利用重测序技术获取转基因植物T-DNA插入位点

T-DNA插入位点的获得对于植物功能基因组学研究及转基因植物的筛选鉴定非常重要,但是目前常用的方法如反向PCR、半随机引物PCR等,除了操作复杂、消耗时间长外,特异性较差,效率也很低。本研究利用全基因组重测序技术,将3份转基因材料基因组DNA打包后进行重测序,利用转基因载体序列作为参考序列进行比对分析,得到4个T-DNA插入位点。对3份转基因材料进行PCR和Southern blot验证分析,成功获得了3份转基因材料全部T-DNA插入位点,其中1份材料为2拷贝插入。本文利用重测序技术建立了一种简单、可靠、高效的获取转基因植物T-DNA插入位点的方法,以期为植物功能基因组学及转基因研究奠定基础。

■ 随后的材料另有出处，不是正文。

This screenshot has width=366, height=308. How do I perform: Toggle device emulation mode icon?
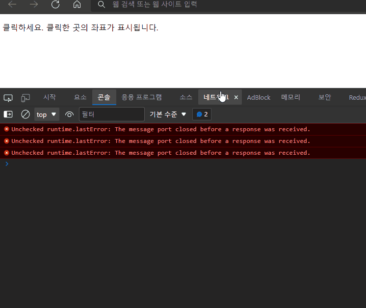[x=26, y=98]
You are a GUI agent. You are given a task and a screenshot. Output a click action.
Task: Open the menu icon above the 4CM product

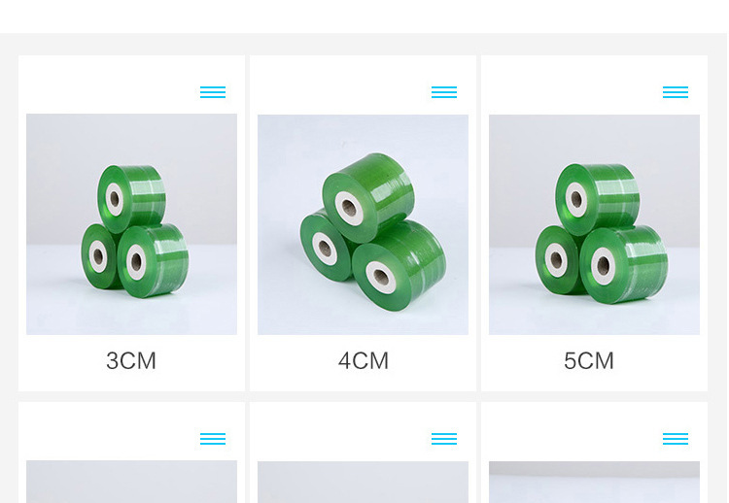444,92
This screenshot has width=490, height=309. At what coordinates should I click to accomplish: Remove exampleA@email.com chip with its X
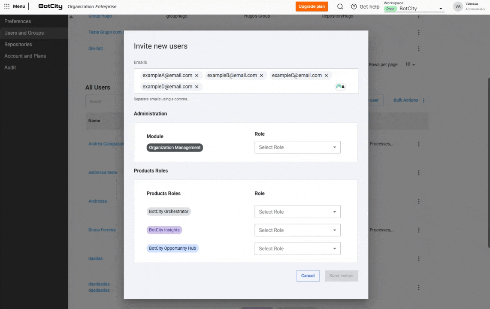click(x=197, y=76)
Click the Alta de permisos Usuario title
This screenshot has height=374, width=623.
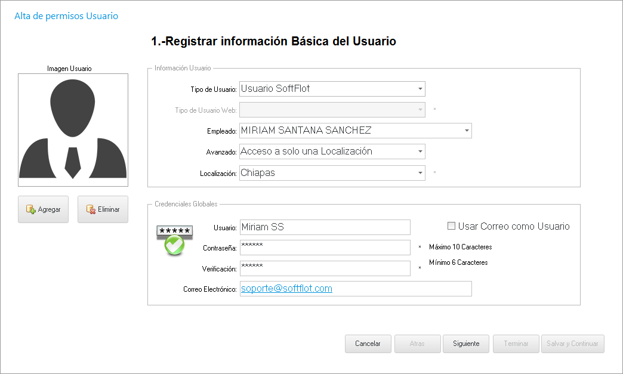click(x=66, y=16)

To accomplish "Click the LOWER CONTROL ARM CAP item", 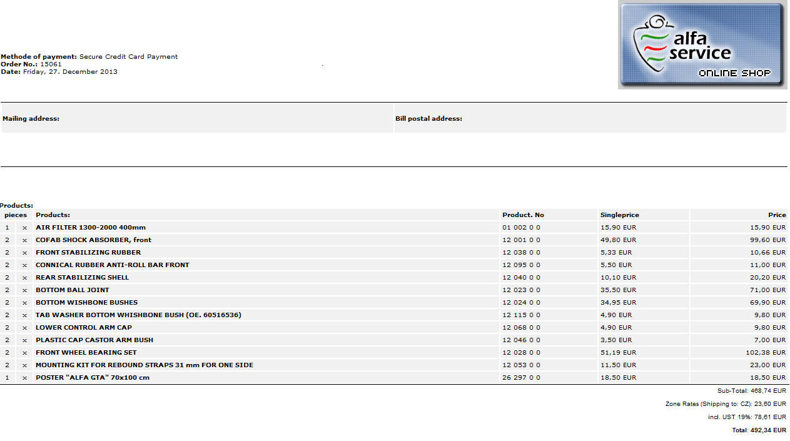I will pyautogui.click(x=84, y=328).
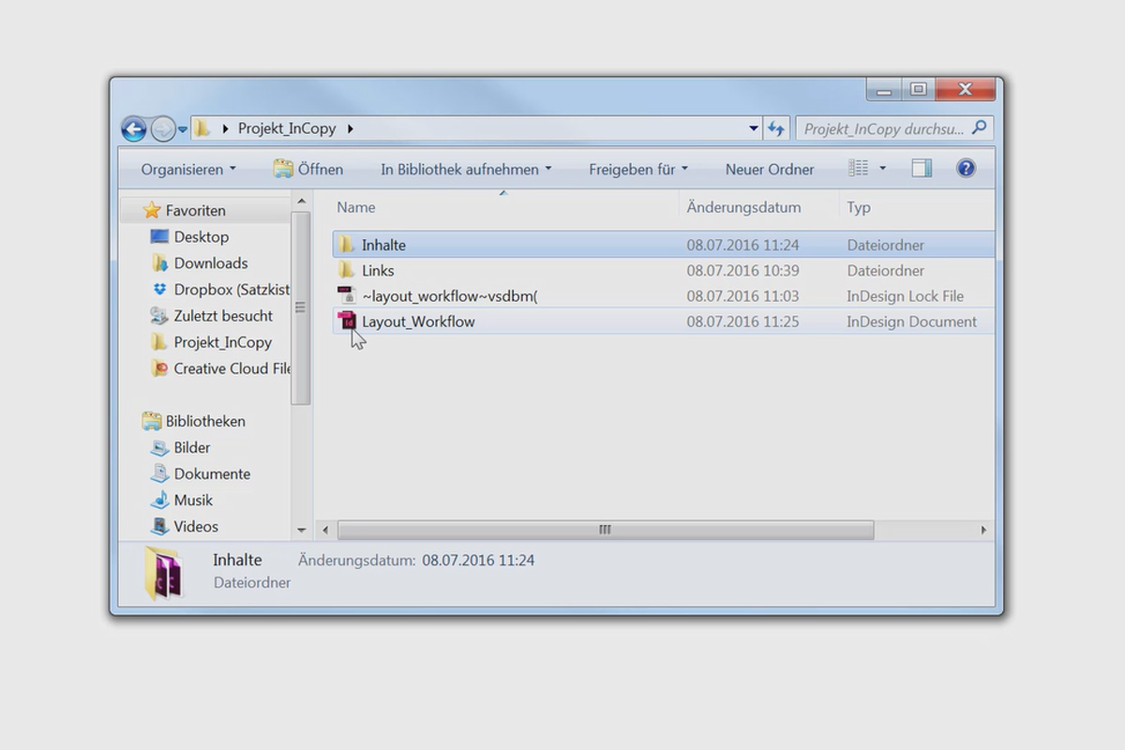Click the Musik library in the sidebar
Image resolution: width=1125 pixels, height=750 pixels.
pyautogui.click(x=191, y=500)
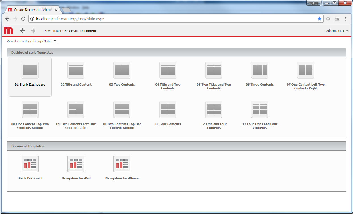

Identifying T-DNA insertion site(s) of transgenic plants by whole-genome resequencing

The availability of T-DNA insertion sites is very important for plant functional genomics research and the screening and identification of transgenic plants. However, the present protocols for identifying T-DNA insertion sites, like reverse PCR and semi-random primer PCR, are not only complex and time-consuming, but also inefficient. In this paper, a DNA pool of three transgenic plants was sequenced by whole-genome resequencing, and four T-DNA insertion sites were identified by blasting using transgenic T-DNA sequences. After PCR and Southern blot analysis, the T-DNA insertion sites of the three transgenic plants were successfully confirmed, and one of the transgenic plants showed two insertion sites. In conclusion, this study established a simple, reliable and efficient method for obtaining T-DNA insertion sites in transgenic plants.